Some Prose on Posing
Cross your arms and voila: You’re a Realtor!
By Ed Goldman
The two men may as well be Old West gunfighters, taking a moment to assess the odds of winning a fight against the Clantons (of OK Corral infamy). I hear Elmer Bernstein’s rousing score for “The Magnificent Seven” on the soundtrack in my feverish mind.
Writers are shelf-ish individuals
-Real estate agents strike the same pose most of the time: They cross their arms and stare into the camera, their faces smiling but firm—as if to say, “Go ahead. Make my sellers an offer they can refuse.”
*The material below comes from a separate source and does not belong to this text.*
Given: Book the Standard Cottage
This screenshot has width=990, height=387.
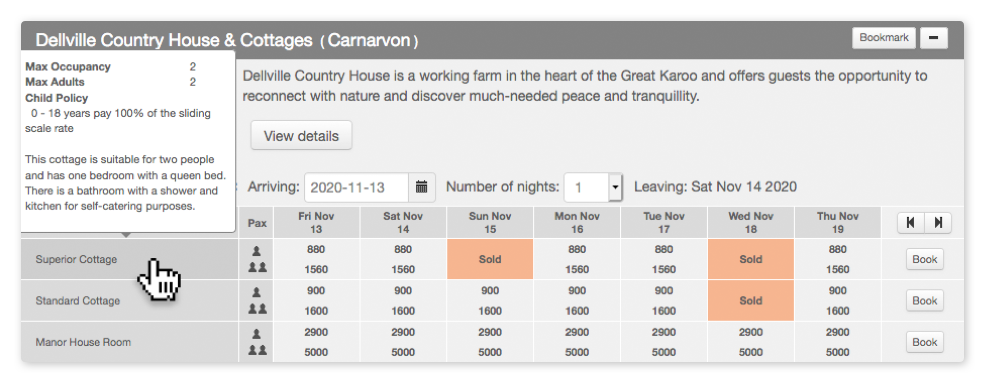Looking at the screenshot, I should 925,301.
-Developers, especially the guys, like to pose at their job sites, holding a rolled-up set of plans in one hand, a firm mayoral handshake in the other. They often are depicted wearing hard hats emblazoned with their company’s logo, white shirts and ties but, significantly, no jackets—as if to suggest that at any second they’re going to send all of the union carpenters on break, roll their sleeves up—while being careful not to catch their Rolex watchbands in their monogrammed Mansur Gavriel cufflinks or on their David Yurman pinkie rings —and build the damn homes themselves. And why? Because this is America, for God’s sake.
-Attorneys prefer to be pictured in front of bookcases, presumably in their vast, multi-volumed law libraries. I’m not sure why they consider this good advertising. To me, it sends a message that they may not know anything about your case but do know how to look stuff up. It would be like a mechanic standing in front of a poster featuring the diagram of a car engine. (Now, a butcher often displays drawings of cows with various portions labeled—but that’s to help consumers decide if they want a T-bone, ribeye or fillet, not as locators for the butcher, who already has a pretty good idea where to find them.)
-Many physicians think you’ll be comforted if they wear a stethoscope and white coat in their official photos. Surgeons like sporting their green scrubs and sometimes, caps. Cosmetic dentists enjoy pictures in which they and their staff are grinning maniacally, exhibiting their perfect smiles and a shade of Day-Glo white that doesn’t exist in the natural environment.
– Owners of professional sports teams frequently have their own pictures taken in empty stadiums. I’m not sure this is good salesmanship. They probably think it demonstrates what a large, immaculate venue you’ll be coming to—but in this entering post-pandemic era, I find it’s too much of a reminder of how attendance understandably plunged when they weren’t allowed to let in any attendees.
-Tech startups have a difficult time finding proper imagery to illustrate what they do. Some think there’s nothing more compelling than a photo of seven people standing around a computer. Others opt for abstract graphic solutions, implying that what they do is somewhat akin to the familiar DNA nucleic acid double helix, combined with multiple arrows, to delineate either work flow or colonoscopies-in-progress.
As a final aside: Sometimes, even language fails startup boosters, which may be why so many of them disappear along that golden path to IPO Nirvana.
A friend of mine and I once met with just such a company, which wanted to engage us to create a prospectus for potential investors. After the Nevada City company’s top brass gave us a 20-minute sales pitch, my friend, a graphic designer who shall remain nameless (oh, all right, it’s the talented watercolorist Michael Dunlavey), asked, “And what is it you do, exactly?”
But Mike and I were paid. It proves that sometimes it’s less costly to pose a question than for a photo.